Ad oggi non lo saprebbe dire nemmeno lui.
«No, anche perché l’uomo è ondivago. Si sta concedendo scorrerie fuori dal seminato. Inavvertite, inattese e non gradite, come dimostra la reazione del ministro Lollobrigida che gli ha risposto di farsi i fatti suoi. Dimostrando così che la dichiarazione sui magistrati italiani non era concertata con nessuno, e che ha preso in contropiede la stessa Giorgia Meloni».
La quale, prudentemente, tace…
«Lei è stata la prima a cogliere la portata del trumpismo, e non da ieri. In modo serio, come lei è. Dopodiché, essendo la presidente del Consiglio, se ne è dovuta allontanare sposando la causa dell’amministrazione americana in carica. Con una importante dose di atlantismo. Adesso non so cosa farà, dipenderà da molte variabili possibili».
E dipenderà da come si comporterà Trump con l’Europa. Lo scopriremo dall’Ucraina.
«Non penso che Trump manderà a fondo Zelensky e l’Ucraina in pochi giorni, consegnando a Putin le chiavi dell’Europa. Avremo un periodo di navigazione a vista. In questo periodo non credo che Elon Musk possa essere la bussola».
Gli investimenti militari saranno ridotti, probabilmente. Meno Pentagono e più X, per incidere sull’opinione pubblica europea?
«Non so se X sarà in grado di ridisegnare la geopolitica europea. E prima del nuovo soft power dobbiamo fare i conti con la fine del vecchio hard power».
Cioè il disimpegno militare americano nel vecchio continente?
«Sicuramente è un periodo in cui i bilanci dello Stato – penso al nostro, a quello italiano, ma non solo – avranno difficoltà a rispondere all’esigenza di mettere insieme un armamento comune. Che poi come dice Mario Draghi, se ci fosse un sistema europeo di difesa realizzeremmo tutti delle economie di scala. Se l’America dovesse decidere, e i segnali ci sono, di chiudere l’ombrello, dovremmo correre ai ripari. E per avere una difesa comune manca il presupposto di avere una politica estera comune. Ecco che dietro a ogni crisi c’è il rovescio della medaglia di una nuova opportunità».
Il gendarme del mondo non si può dimettere su due piedi, e tantomeno per fare posto al guru di X?
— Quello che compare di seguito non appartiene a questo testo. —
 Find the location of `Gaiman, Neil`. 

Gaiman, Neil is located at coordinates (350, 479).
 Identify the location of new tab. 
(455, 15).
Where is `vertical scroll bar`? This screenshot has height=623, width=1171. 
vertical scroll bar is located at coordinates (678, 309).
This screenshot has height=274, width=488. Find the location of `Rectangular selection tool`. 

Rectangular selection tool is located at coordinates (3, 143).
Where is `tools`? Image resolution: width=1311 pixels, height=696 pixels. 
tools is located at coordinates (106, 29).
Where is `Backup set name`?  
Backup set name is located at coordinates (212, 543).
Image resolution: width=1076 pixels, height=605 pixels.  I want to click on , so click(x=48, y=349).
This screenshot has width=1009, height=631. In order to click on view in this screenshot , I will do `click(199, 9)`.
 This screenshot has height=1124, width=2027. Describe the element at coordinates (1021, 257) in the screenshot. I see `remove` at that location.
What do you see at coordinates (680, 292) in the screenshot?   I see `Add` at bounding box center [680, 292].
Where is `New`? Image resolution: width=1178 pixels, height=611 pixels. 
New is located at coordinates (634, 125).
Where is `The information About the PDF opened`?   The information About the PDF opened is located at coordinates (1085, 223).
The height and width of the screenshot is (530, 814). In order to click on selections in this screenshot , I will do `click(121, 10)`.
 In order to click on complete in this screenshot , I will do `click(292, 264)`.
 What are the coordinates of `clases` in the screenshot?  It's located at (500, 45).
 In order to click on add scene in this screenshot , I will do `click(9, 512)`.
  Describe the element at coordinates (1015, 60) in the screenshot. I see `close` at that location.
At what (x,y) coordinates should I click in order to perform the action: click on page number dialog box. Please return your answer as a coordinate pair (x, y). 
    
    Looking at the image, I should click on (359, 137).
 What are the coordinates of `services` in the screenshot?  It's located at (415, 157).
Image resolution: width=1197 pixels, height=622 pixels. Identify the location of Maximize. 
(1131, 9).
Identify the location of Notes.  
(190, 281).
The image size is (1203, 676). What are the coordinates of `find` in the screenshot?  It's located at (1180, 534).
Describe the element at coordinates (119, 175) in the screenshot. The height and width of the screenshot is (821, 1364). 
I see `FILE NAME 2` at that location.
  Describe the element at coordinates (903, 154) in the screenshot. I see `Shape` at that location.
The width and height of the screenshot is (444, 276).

«Neanche a Trump conviene. Perché comunque, se è vera la telefonata di Trump a Putin, e io tendo a credere al Washington Post, sembra che da quella siano arrivati termini di avvertimento al Cremlino. Dove l’indicazione non è “mi sto ritirando”. Difficile dare una lettura compiuta dei segnali, anche contraddittori, che filtrano dalle prime avvisaglie della presidenza Trump».
La stabilità italiana fa del governo Meloni l’interlocutore privilegiato di Trump?
«Sì, Francia e Germania sono nei pasticci e noi siamo diventati il paese più stabile d’Europa. Grazie al pragmatismo e alla solidità della premier ma anche, si parva licet, alla insipienza delle opposizioni e dei suoi stessi alleati di maggioranza, che la rendono più forte. L’assenza di proposta alternativa è evidentemente la spinta che più aiuta Meloni. Finché manca una proposta alternativa riformista la politica rimane bloccata, e rimane in mano a lei».